BEGIN
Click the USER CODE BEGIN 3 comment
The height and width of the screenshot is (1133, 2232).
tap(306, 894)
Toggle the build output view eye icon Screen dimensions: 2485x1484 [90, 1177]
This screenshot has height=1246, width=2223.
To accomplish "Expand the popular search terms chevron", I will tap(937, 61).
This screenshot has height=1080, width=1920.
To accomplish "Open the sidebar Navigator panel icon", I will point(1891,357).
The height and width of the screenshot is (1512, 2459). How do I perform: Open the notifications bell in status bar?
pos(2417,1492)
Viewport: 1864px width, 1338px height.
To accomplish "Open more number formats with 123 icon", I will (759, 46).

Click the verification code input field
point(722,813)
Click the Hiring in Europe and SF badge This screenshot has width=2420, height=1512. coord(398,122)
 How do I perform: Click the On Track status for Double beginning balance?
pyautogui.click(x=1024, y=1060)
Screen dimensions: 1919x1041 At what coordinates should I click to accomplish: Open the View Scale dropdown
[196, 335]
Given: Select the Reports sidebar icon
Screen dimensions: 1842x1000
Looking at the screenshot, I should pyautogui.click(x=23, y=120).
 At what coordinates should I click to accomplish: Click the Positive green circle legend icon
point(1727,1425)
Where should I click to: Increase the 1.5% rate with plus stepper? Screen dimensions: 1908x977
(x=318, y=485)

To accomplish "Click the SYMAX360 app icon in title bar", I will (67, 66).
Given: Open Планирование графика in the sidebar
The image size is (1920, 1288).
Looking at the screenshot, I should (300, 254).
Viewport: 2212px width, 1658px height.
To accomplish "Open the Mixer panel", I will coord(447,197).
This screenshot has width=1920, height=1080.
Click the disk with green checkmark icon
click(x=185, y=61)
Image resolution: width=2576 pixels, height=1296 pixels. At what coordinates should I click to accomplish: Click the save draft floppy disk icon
END
(Task statement) Across the whole listing above, report each line that includes "Viewport".

(Exercise answer)
Viewport: 1864px width, 1338px height.
Viewport: 2212px width, 1658px height.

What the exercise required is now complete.